Your assignment:
If a line below contains the string "computer", copy it out.

[Collected data entries]
___

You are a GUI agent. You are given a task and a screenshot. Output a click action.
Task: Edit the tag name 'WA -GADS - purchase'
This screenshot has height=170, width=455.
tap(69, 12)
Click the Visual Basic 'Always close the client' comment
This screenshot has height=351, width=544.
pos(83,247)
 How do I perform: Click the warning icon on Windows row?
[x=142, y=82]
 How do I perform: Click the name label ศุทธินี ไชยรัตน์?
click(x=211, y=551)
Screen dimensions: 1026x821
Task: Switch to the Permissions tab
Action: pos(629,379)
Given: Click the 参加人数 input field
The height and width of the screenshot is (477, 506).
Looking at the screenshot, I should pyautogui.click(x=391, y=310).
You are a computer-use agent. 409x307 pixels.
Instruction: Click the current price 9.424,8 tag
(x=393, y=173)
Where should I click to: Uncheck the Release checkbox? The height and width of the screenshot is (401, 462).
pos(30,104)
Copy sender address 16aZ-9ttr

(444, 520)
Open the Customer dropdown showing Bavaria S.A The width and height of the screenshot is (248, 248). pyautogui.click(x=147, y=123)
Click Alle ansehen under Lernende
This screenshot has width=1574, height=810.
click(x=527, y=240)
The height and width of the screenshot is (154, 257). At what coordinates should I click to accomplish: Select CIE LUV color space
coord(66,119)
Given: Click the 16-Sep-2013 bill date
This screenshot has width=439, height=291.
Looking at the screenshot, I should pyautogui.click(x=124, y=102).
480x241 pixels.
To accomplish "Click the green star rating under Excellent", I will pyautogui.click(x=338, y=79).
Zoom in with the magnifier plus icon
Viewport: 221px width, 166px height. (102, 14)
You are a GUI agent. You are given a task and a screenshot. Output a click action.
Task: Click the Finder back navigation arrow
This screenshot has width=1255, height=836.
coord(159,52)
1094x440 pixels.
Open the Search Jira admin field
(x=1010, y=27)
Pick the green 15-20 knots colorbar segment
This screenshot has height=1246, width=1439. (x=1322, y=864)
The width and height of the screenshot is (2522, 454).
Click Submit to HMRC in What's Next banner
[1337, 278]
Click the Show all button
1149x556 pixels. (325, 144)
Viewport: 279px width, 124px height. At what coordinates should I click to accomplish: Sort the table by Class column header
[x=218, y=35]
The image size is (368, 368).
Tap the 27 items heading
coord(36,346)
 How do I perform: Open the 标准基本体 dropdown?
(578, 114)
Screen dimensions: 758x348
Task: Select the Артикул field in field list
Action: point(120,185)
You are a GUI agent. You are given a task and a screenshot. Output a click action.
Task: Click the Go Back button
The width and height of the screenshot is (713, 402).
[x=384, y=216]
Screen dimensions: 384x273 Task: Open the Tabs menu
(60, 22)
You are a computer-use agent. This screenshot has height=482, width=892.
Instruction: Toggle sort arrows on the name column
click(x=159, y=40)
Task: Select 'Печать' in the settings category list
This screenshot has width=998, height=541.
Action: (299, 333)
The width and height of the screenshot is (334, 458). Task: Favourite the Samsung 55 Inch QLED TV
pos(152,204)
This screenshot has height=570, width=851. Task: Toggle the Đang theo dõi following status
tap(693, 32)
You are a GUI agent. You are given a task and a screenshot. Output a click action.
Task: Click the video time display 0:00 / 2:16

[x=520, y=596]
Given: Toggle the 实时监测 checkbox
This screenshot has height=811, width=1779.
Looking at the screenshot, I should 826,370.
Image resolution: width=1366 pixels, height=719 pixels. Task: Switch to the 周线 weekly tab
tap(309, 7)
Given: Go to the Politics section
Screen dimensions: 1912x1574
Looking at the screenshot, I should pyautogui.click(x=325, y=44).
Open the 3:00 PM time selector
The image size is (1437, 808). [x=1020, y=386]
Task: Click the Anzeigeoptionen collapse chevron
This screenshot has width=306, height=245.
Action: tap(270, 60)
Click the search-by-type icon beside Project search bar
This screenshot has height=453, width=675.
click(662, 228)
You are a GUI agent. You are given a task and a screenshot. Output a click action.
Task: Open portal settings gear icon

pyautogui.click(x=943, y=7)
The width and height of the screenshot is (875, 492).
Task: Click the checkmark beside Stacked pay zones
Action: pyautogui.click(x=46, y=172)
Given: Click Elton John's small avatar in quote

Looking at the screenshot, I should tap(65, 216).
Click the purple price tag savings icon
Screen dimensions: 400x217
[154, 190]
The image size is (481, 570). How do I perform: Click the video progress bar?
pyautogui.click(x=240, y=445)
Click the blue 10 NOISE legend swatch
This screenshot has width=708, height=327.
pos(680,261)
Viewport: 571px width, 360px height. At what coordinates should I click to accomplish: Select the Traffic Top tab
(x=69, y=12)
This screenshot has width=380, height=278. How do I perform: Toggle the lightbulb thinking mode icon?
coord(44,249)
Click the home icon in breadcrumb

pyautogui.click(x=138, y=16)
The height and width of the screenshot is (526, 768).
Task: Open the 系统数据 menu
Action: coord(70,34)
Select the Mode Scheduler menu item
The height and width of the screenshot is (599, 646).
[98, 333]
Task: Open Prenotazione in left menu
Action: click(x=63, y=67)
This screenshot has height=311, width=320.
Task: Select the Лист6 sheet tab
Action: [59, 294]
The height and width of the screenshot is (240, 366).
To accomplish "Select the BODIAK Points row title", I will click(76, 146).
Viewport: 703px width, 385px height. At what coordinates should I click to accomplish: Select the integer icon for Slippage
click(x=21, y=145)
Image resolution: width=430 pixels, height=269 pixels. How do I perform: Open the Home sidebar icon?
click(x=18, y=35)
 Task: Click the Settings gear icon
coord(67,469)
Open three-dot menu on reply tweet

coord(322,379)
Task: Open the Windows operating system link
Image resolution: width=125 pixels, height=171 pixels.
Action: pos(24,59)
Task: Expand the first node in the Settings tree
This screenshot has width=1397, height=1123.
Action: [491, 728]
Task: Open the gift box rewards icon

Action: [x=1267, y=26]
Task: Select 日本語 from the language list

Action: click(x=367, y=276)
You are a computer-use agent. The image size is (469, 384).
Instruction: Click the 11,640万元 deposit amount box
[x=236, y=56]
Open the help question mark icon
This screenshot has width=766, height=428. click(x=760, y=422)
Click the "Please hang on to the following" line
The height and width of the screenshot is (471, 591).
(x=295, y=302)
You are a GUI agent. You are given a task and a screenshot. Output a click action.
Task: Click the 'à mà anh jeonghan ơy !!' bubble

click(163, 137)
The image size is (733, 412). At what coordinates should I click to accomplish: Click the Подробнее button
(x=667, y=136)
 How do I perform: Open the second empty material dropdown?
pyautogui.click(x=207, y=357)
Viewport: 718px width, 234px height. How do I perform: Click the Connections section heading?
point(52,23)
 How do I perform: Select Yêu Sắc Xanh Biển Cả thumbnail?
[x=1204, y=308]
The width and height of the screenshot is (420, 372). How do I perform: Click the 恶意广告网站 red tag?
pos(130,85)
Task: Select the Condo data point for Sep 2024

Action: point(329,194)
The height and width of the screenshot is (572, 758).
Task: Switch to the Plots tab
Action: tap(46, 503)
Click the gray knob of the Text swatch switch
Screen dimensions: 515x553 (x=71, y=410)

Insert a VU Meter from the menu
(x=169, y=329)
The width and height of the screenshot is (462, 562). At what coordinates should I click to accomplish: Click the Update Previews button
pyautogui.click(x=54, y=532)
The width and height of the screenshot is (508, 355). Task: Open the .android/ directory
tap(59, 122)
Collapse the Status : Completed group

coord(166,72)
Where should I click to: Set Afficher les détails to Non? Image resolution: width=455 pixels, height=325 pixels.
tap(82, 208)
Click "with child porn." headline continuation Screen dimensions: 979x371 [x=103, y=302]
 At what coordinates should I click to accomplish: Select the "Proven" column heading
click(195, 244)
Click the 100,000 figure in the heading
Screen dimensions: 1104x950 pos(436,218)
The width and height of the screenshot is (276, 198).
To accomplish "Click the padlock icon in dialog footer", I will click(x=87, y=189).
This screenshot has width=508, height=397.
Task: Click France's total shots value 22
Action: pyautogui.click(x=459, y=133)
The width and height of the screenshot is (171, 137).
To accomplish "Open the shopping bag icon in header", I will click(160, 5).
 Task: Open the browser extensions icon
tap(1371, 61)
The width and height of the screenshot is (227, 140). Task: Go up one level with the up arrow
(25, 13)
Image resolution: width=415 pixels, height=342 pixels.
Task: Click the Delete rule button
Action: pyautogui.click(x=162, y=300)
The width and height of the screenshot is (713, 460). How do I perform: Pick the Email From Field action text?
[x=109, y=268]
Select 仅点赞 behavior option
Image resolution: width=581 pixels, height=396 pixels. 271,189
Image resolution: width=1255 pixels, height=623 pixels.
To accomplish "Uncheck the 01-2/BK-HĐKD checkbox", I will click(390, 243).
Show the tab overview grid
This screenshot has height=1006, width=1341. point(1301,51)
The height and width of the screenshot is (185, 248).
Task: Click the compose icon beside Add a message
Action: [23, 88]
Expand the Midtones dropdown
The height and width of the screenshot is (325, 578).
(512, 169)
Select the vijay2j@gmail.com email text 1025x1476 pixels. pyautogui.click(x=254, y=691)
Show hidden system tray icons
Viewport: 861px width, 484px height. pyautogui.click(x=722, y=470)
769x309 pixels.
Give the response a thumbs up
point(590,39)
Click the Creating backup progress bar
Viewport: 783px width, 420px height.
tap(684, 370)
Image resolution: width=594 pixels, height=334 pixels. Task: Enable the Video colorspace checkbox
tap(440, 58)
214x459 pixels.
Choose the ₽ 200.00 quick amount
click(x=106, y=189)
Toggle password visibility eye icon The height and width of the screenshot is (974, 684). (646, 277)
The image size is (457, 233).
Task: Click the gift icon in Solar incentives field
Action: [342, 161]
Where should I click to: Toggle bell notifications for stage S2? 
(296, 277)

___

Final answer:
You are a computer-use agent. 409x307 pixels.
You are a computer-use agent. This screenshot has height=482, width=892.
You are a computer-use agent. The image size is (469, 384).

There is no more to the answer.